In the next experiment we have a closer look at the impact of lookup-based merging decisions by investigating the behavior in single iterations, as follows. During a run of BSGD we execute GSS and Lookup-WD in parallel. We count the number of iterations in which the merging decisions differ, and if so, we also record the difference between the weight degradation values. The results are presented in Table 3. They show that the decisions of the two methods agree most of the time, for some problems in more than \(99\%\) of all budget maintenance events.

Finally, we investigate the precision with which the weight degradation is estimated by the different methods. While GSS can solve the problem to arbitrary precision, the reference implementation determines \(h(m, \kappa )\) only to a rather loose precision of \(\varepsilon = 0.01\) in order to save computation time. In contrast, we ran GSS to high precision \(\varepsilon = 10^{-10}\) when precomputing the lookup table, however, we may lose some precision due to bilinear interpolation. This loss shrinks as the grid size grows, which comes at added storage cost, but without any runtime cost. We investigate the precision of GSS and Lookup-WD by comparing them to GSS-precise, which is considered a reasonable approximation of the exact minimum of \(\Vert \varDelta \Vert ^2\). For both methods we record the factor by which their squared weight degradations exceed the minimum, see Table 3. All factors are very close to one, hence none of the algorithms is wasteful in terms of weight degradation, and indeed Lookup-WD with a grid size of \(400 \times 400\) is more precise on all 6 data sets. This answers our last question.

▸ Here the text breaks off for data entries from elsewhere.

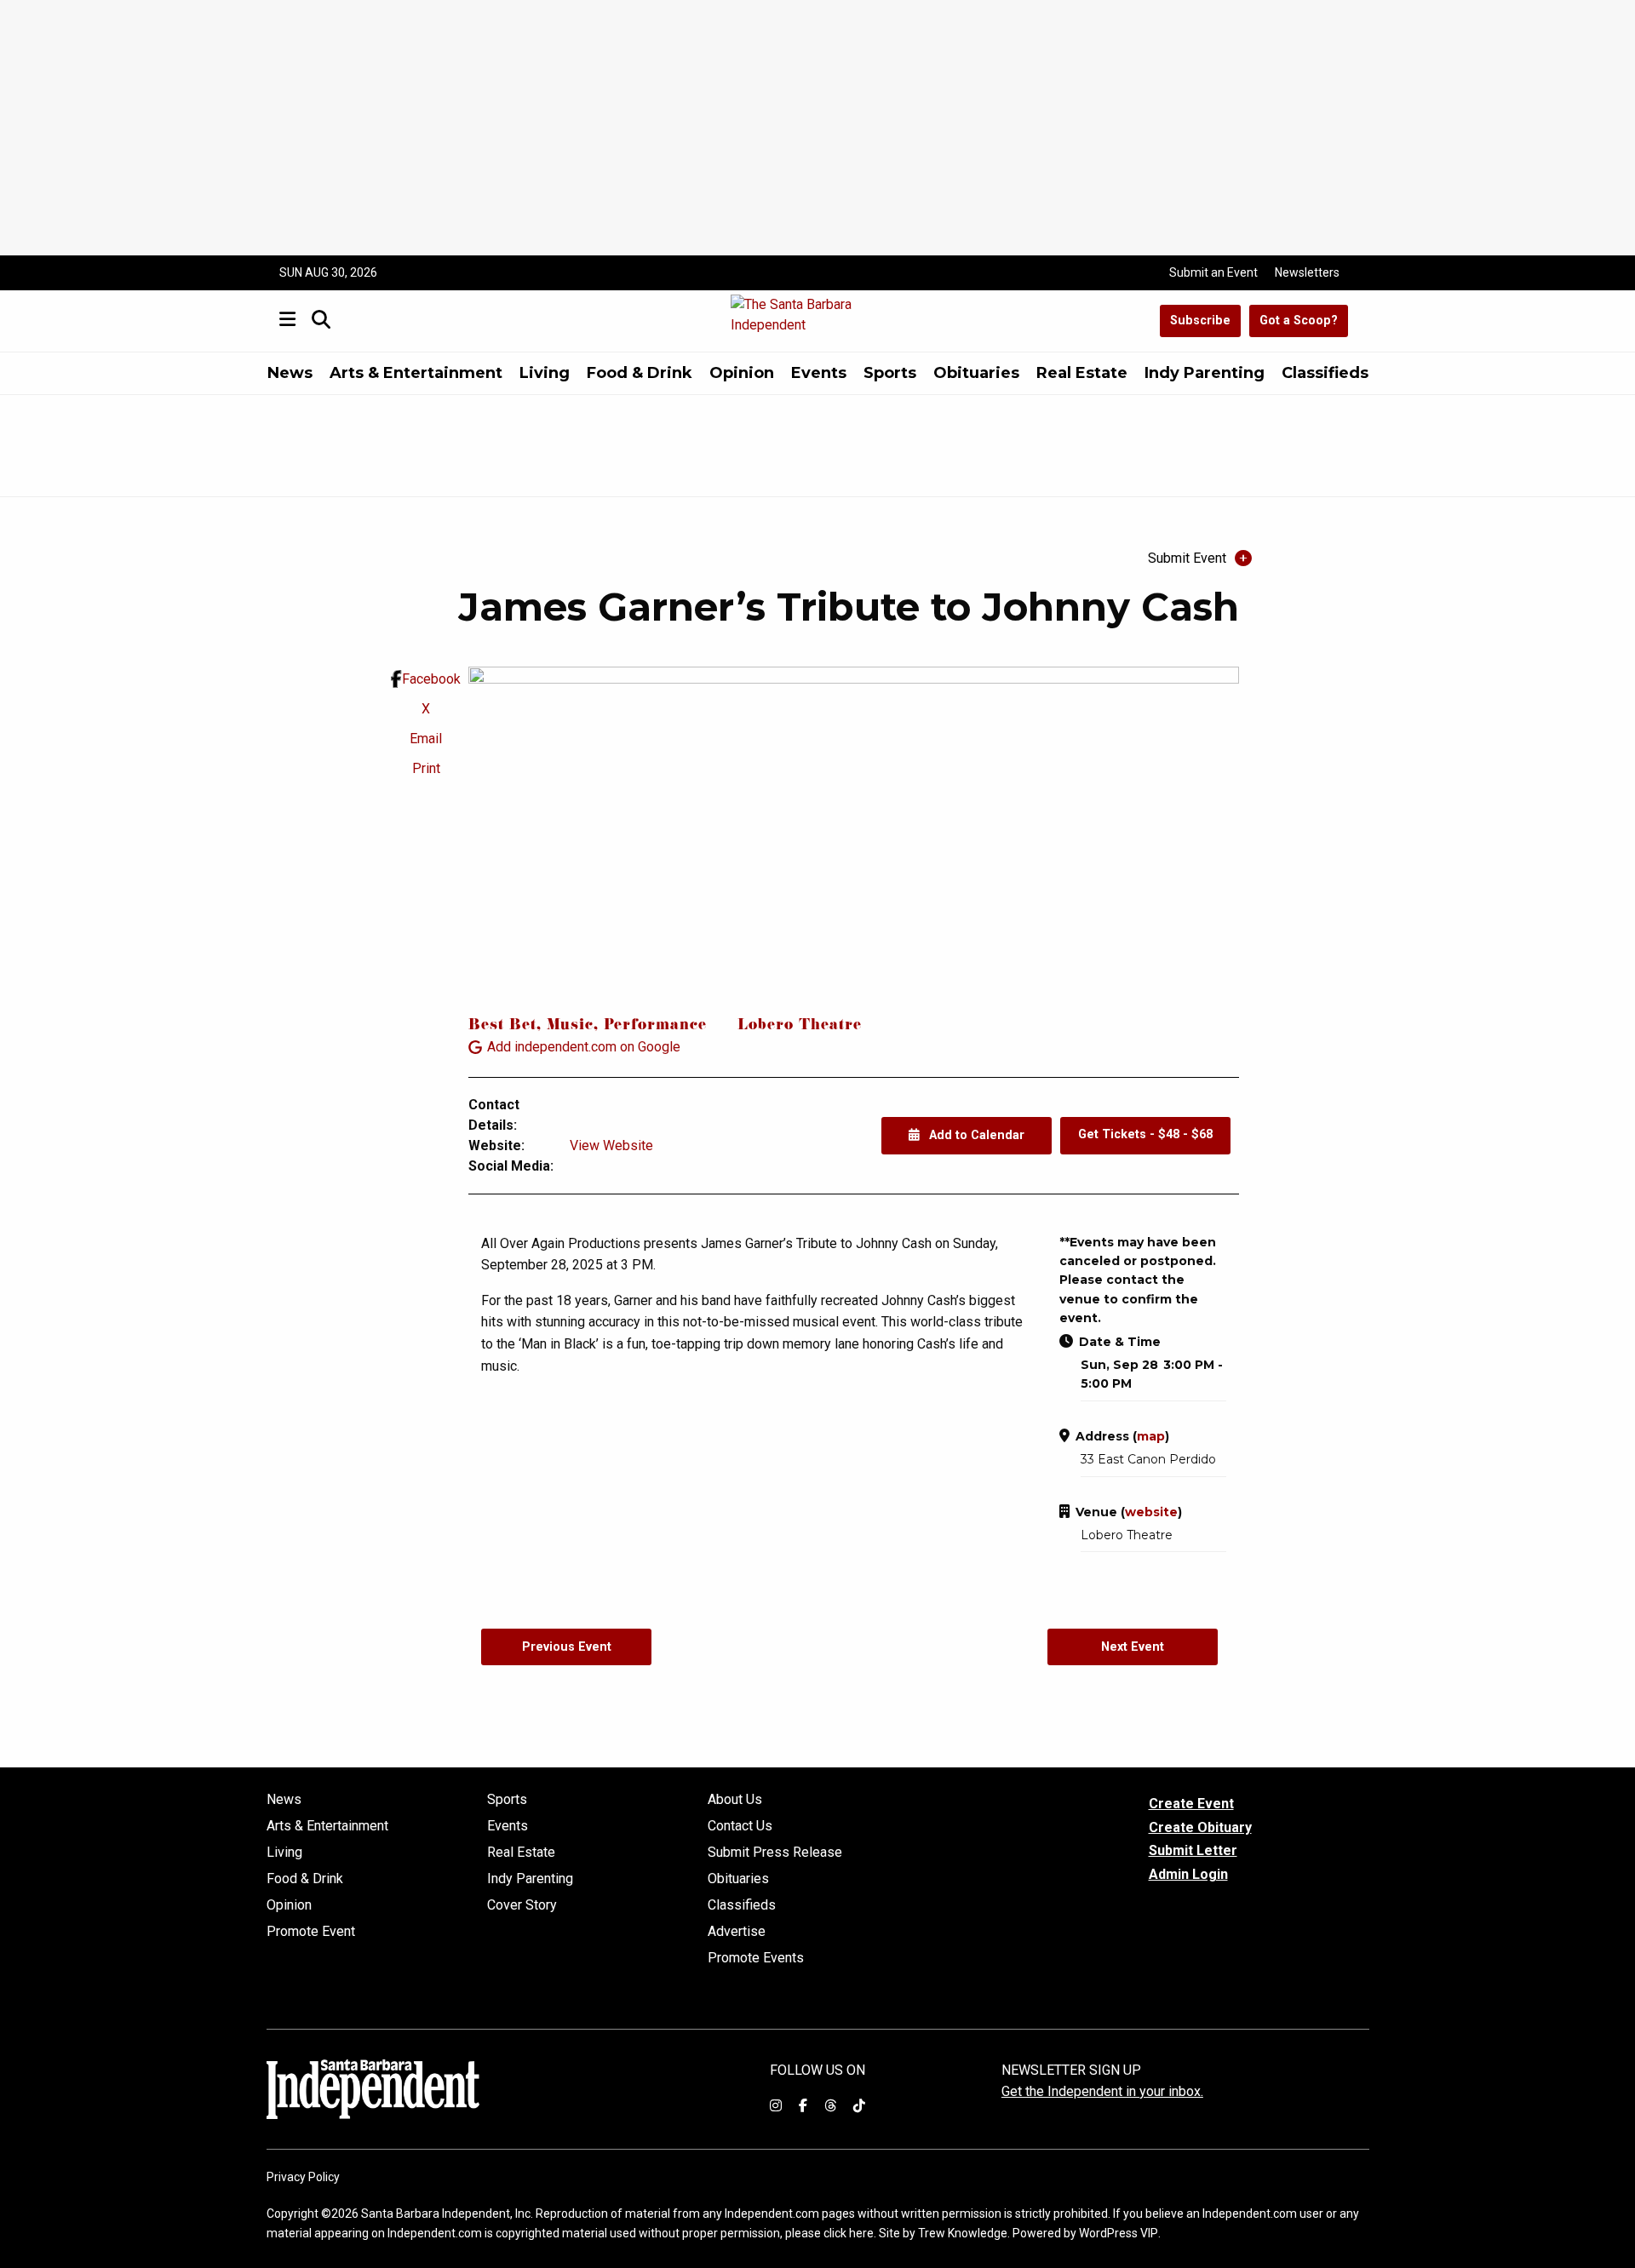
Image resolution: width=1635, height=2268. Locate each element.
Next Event (1132, 1647)
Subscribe (1200, 320)
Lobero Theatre (799, 1026)
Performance (655, 1026)
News (290, 373)
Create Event (1191, 1804)
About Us (735, 1800)
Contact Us (740, 1826)
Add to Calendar (975, 1135)
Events (818, 373)
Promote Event (311, 1932)
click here (848, 2233)
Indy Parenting (1204, 373)
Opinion (741, 373)
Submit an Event (1213, 272)
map (1151, 1436)
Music (570, 1026)
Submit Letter (1193, 1850)
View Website (611, 1145)
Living (544, 373)
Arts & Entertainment (416, 373)
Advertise (737, 1932)
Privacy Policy (303, 2177)
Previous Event (566, 1647)
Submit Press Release (775, 1852)
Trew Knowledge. (964, 2233)
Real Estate (1081, 373)
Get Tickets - (1145, 1134)
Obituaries (976, 373)
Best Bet (502, 1026)
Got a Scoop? (1298, 320)
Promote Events (756, 1958)
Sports (889, 373)
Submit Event (1187, 558)
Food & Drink (639, 373)
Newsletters (1307, 272)
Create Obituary (1200, 1827)
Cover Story (522, 1905)
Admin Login (1188, 1874)
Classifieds (1325, 373)
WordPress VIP (1118, 2233)
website (1151, 1512)
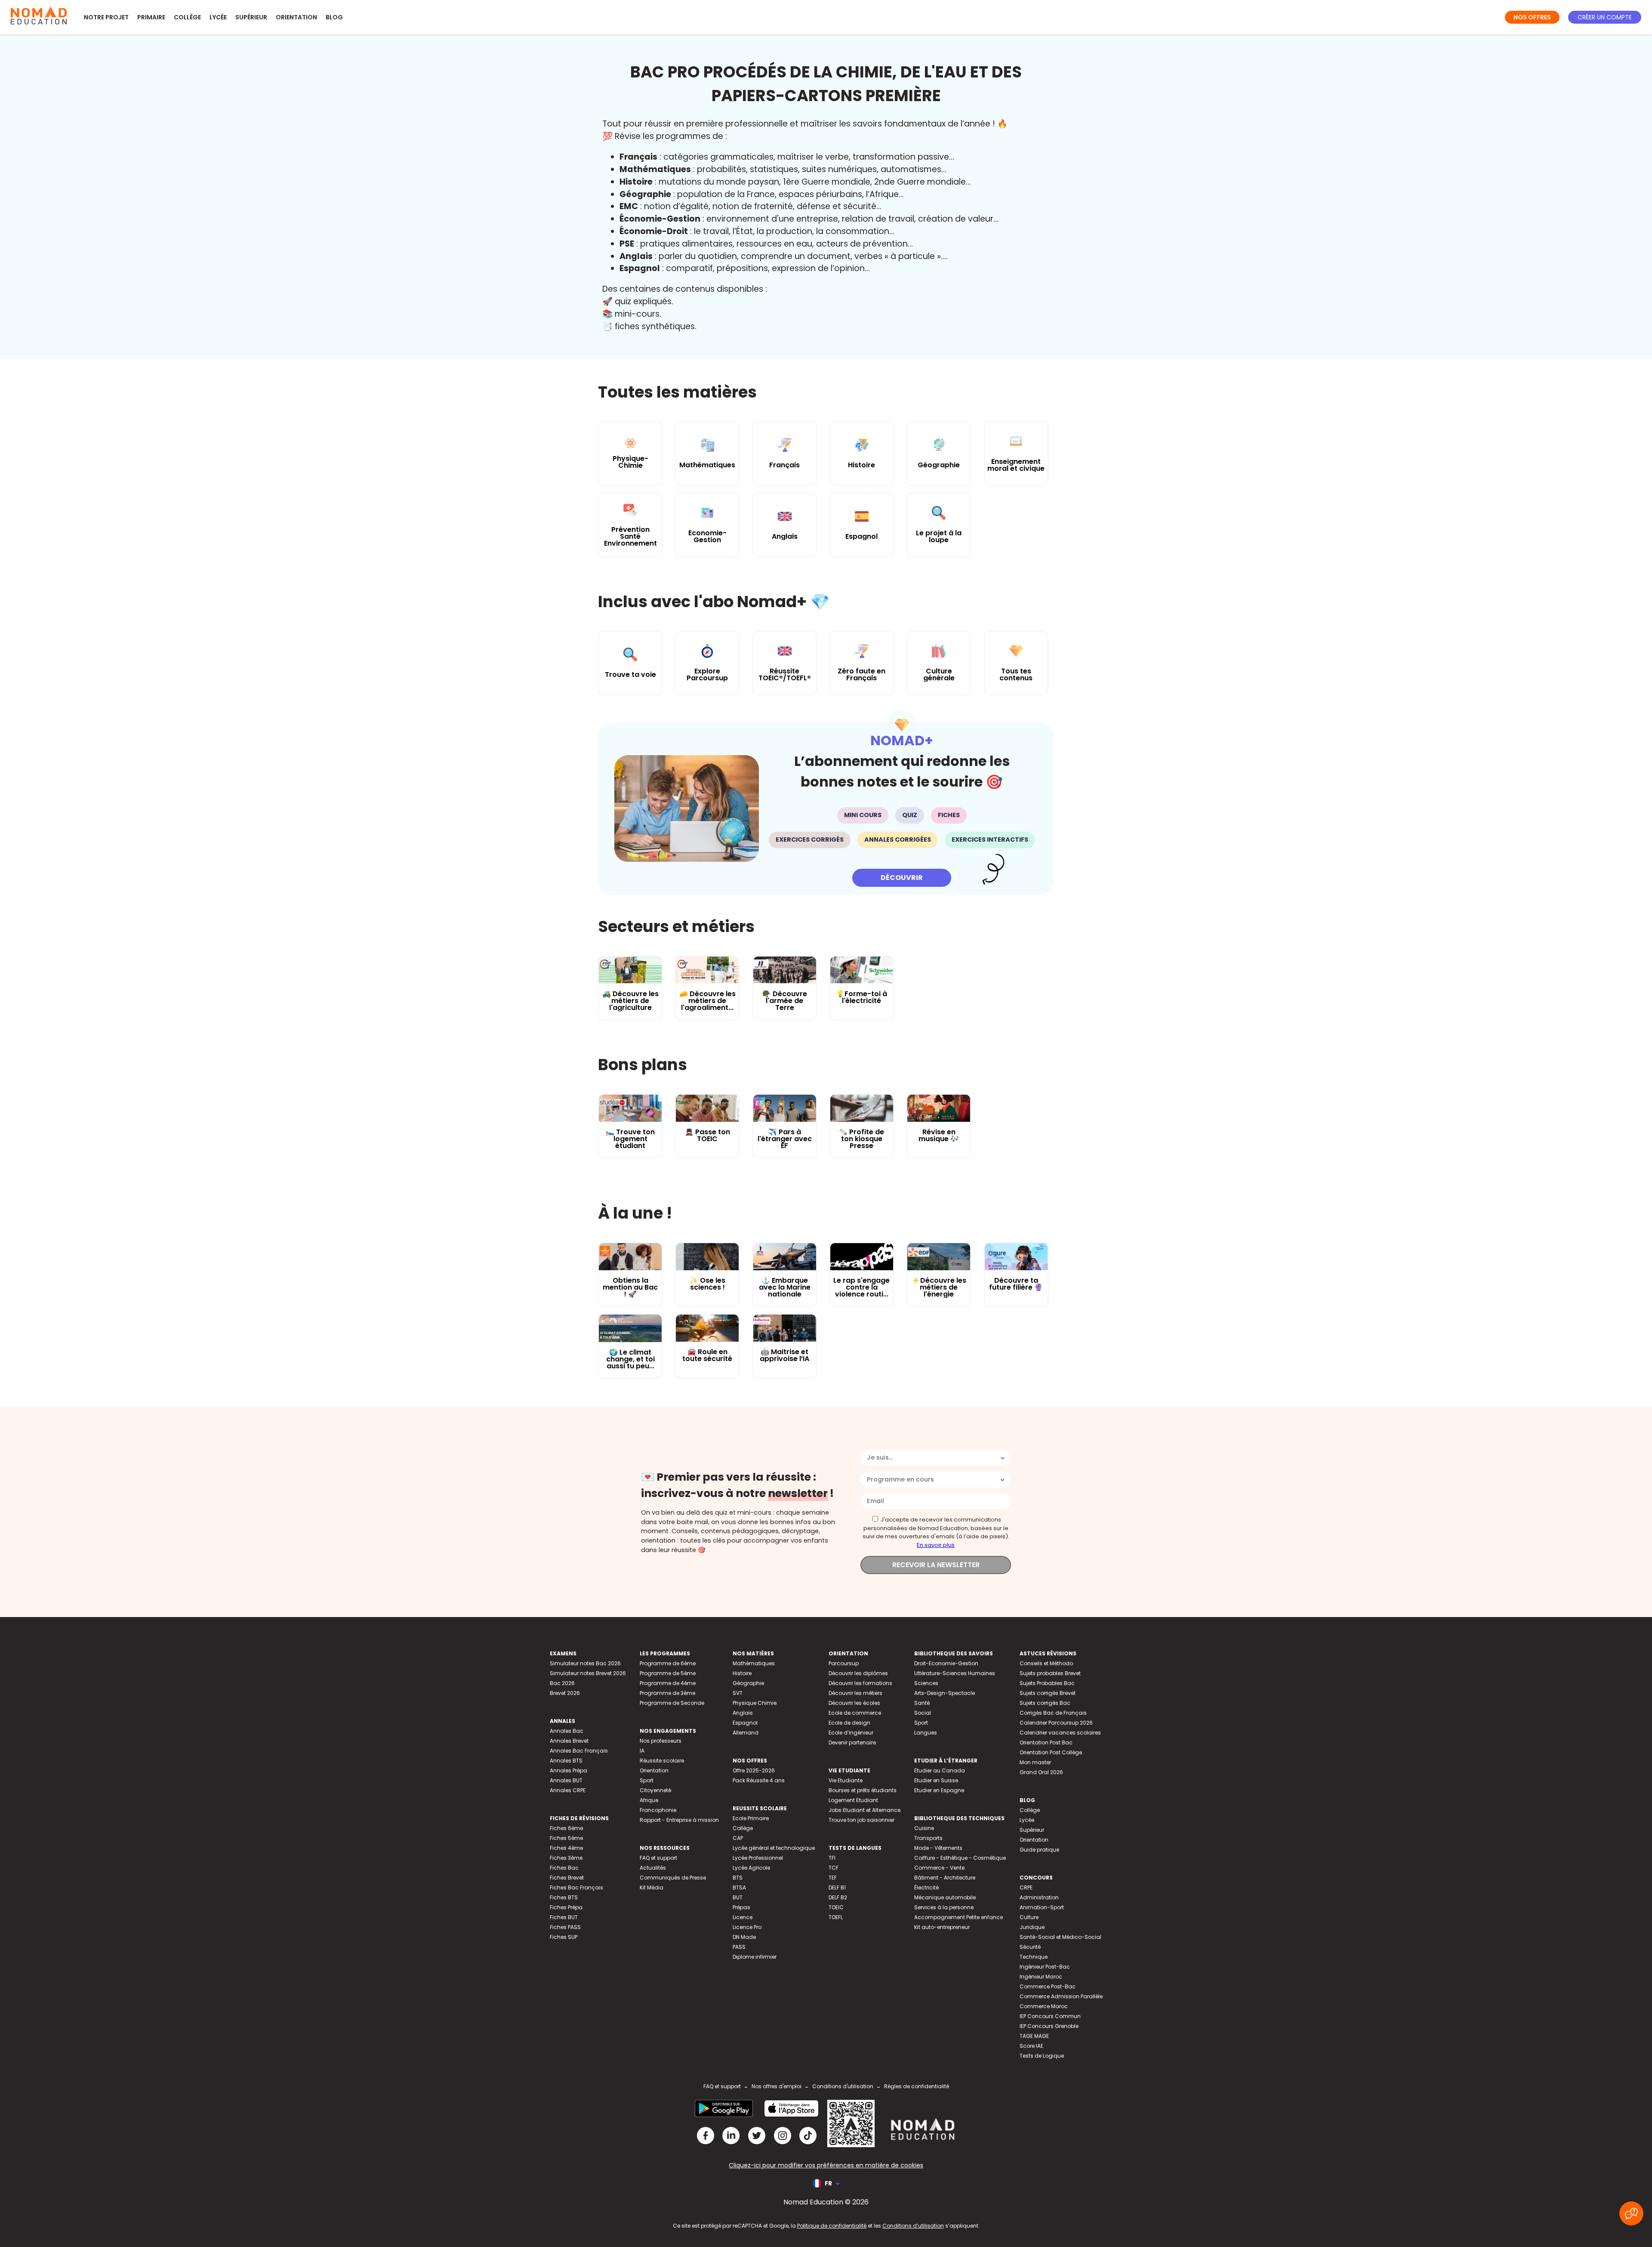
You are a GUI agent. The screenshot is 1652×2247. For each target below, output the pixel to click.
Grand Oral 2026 (1041, 1772)
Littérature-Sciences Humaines (954, 1673)
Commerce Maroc (1044, 2006)
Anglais (743, 1712)
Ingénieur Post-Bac (1045, 1966)
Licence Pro (747, 1927)
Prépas (741, 1907)
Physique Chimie (755, 1703)
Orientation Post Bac (1046, 1742)
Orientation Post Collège (1051, 1752)
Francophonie (658, 1810)
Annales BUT (566, 1780)
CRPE (1026, 1887)
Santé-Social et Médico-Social (1060, 1937)
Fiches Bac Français (576, 1887)
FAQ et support (658, 1857)
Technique (1034, 1956)
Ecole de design (849, 1722)
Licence (742, 1917)
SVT (738, 1693)
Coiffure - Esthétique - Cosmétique (960, 1857)
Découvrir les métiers (855, 1693)
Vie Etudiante (846, 1780)
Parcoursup (844, 1663)
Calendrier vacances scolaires (1060, 1732)
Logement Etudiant (853, 1800)
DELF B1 (837, 1887)
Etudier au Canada (939, 1770)
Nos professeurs (660, 1740)
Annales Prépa (568, 1770)
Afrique (649, 1800)
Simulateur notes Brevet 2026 (588, 1673)
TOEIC (836, 1907)
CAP (738, 1838)
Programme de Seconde (672, 1703)
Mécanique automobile (945, 1897)
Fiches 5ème (566, 1838)
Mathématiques (754, 1663)
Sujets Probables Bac (1047, 1683)
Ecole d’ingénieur (851, 1732)
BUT (738, 1897)
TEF (833, 1877)
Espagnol (745, 1722)
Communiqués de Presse (673, 1877)
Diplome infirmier (755, 1956)
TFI (832, 1857)
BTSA (739, 1887)
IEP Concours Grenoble (1049, 2026)
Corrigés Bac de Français (1053, 1712)
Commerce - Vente (939, 1867)
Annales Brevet (569, 1740)
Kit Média (651, 1887)
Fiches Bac (564, 1867)
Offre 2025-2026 (754, 1770)
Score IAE (1031, 2045)
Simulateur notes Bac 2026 (585, 1663)
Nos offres (1532, 17)
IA (642, 1750)
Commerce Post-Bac (1048, 1986)
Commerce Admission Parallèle (1061, 1996)
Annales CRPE (568, 1790)
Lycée (218, 17)
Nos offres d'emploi (776, 2086)
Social (922, 1712)
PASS (739, 1947)
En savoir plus (936, 1545)
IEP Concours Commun (1050, 2016)
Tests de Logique (1042, 2055)
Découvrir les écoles (854, 1703)
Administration (1039, 1897)
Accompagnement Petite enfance (958, 1917)
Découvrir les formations (860, 1683)
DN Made (744, 1937)
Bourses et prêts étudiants (863, 1790)
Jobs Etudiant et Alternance (864, 1810)
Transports (928, 1838)
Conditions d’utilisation (913, 2225)
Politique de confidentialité (831, 2225)
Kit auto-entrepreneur (942, 1927)
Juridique (1032, 1927)
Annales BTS (566, 1760)
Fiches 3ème (566, 1857)
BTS (738, 1877)
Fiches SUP (563, 1937)
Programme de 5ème (668, 1673)
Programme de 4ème (668, 1683)
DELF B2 (838, 1897)
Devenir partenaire (852, 1742)
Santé (922, 1703)
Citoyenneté (655, 1790)
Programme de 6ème (668, 1663)
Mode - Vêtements (938, 1848)
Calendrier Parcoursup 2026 (1056, 1722)
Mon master (1035, 1762)
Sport (646, 1780)
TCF (833, 1867)
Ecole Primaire (751, 1818)
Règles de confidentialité (916, 2086)
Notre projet (106, 17)
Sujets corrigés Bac (1045, 1703)
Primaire (151, 17)
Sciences (926, 1683)
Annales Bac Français (579, 1750)
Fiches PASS (565, 1927)
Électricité (926, 1887)
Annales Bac (566, 1731)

Table 3. Relative improvement of the total training time with respect to golden section search averaged over 5 runs (Lookup-h vs. GSS-standard and lookup-WD vs. GSS-standard), and fraction of merging events for budget size 100 and statistics on the quality of merging decisions (refer to the text for details).

5 Conclusion

We have proposed a fast lookup as a plug-in replacement for the iterative golden section search procedure required when merging support vectors in large-scale kernel SVM training. The new method compares favorably to the iterative baseline in terms of training time: it offers a systematic speed-up, resulting in computational savings of up to \(65\%\) of the merging time and up to \(44\%\) of the total training time, while the training time is never increased. With our method, nearly the full computation time is spent on actual SGD steps, while the fraction of efforts spent on budget maintenance can be reduced significantly. We have demonstrated that our approach results in virtually indistinguishable and even slightly more precise merging decisions. It is for this reason that the speed-up comes at absolutely no cost in terms of predictive accuracy.